11 自動車産業の範囲は2011年産業連関表統合中分類の乗用車、その他の自動車、自動車部品・同付属装置。
各年で人数の多い職種を抽出し、時系列で可能な限り定義を統一するように集計。集計方法は以下の通り。
11年の自動車・機械器具組立従事者は自動車組立従事者とはん用・生産用・業務用機械器具組立従事者の合計値。
11年の一般事務員はその他の一般事務従事者、総合事務員、受付・案内事務員、庶務・人事事務員の合計値。
95〜05年の輸送用機器技術者は機械・航空機・造船技術者とその他の輸送機械組立・修理作業者の合計値。
名称が変更された職種は11年の職種名を表記している。

12 医療・保健産業の範囲は2011年産業連関表統合中分類の医療、保健衛生。
各年で人数の多い職種を抽出し、時系列で可能な限り定義を統一するように集計。
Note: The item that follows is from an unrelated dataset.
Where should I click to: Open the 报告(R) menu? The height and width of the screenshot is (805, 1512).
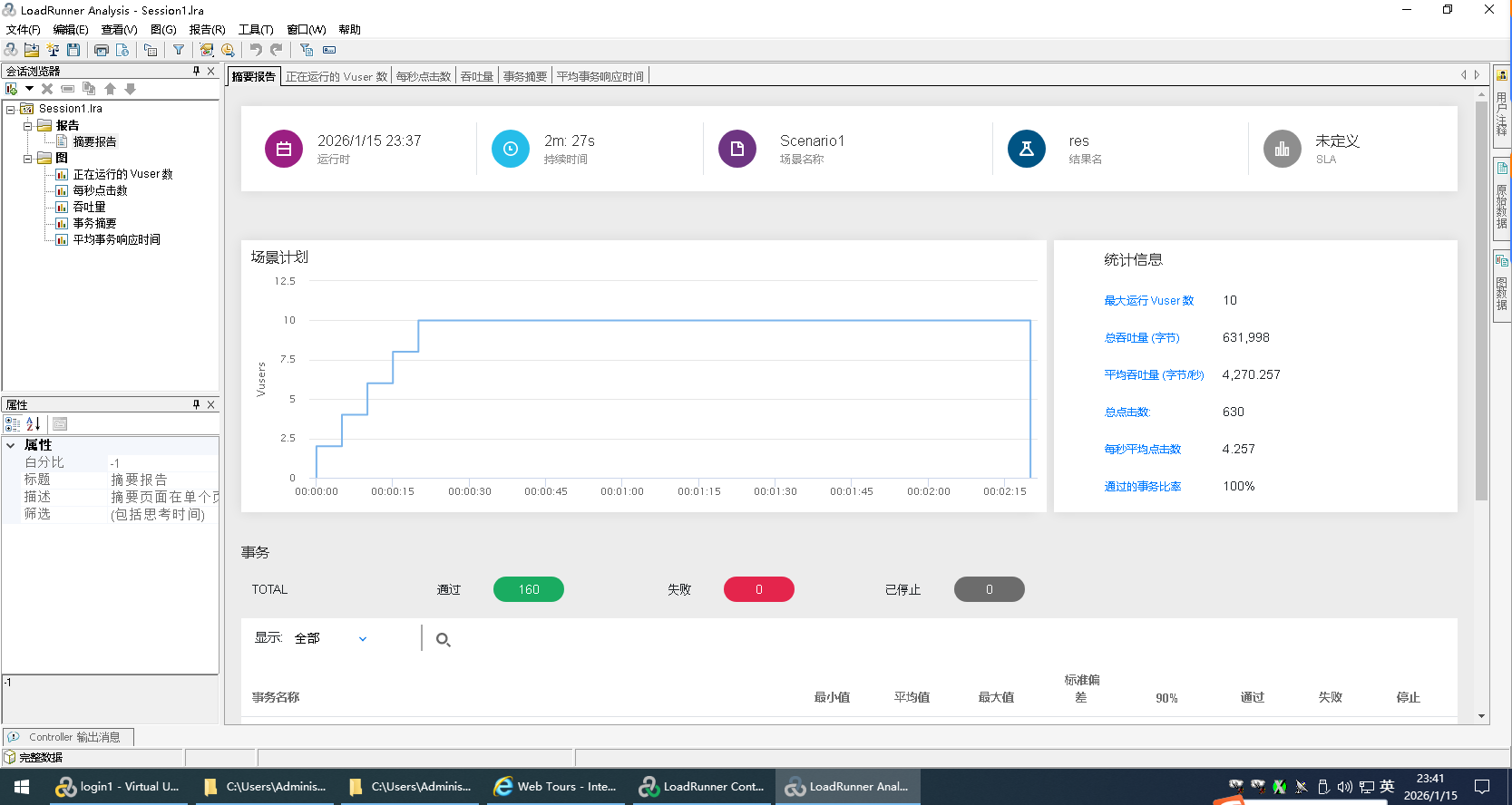[x=207, y=29]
集計方法は以下の通り。
11年の一般事務員はその他の一般事務従事者、総合事務員、受付・案内事務員、庶務・人事事務員の合計値。
11年のその他の保健医療従事者は理学療法士、作業療法士、その他の保健医療従事者、視能訓練士、言語聴覚士の合計値。
名称が変更された職種は11年の職種名を表記している。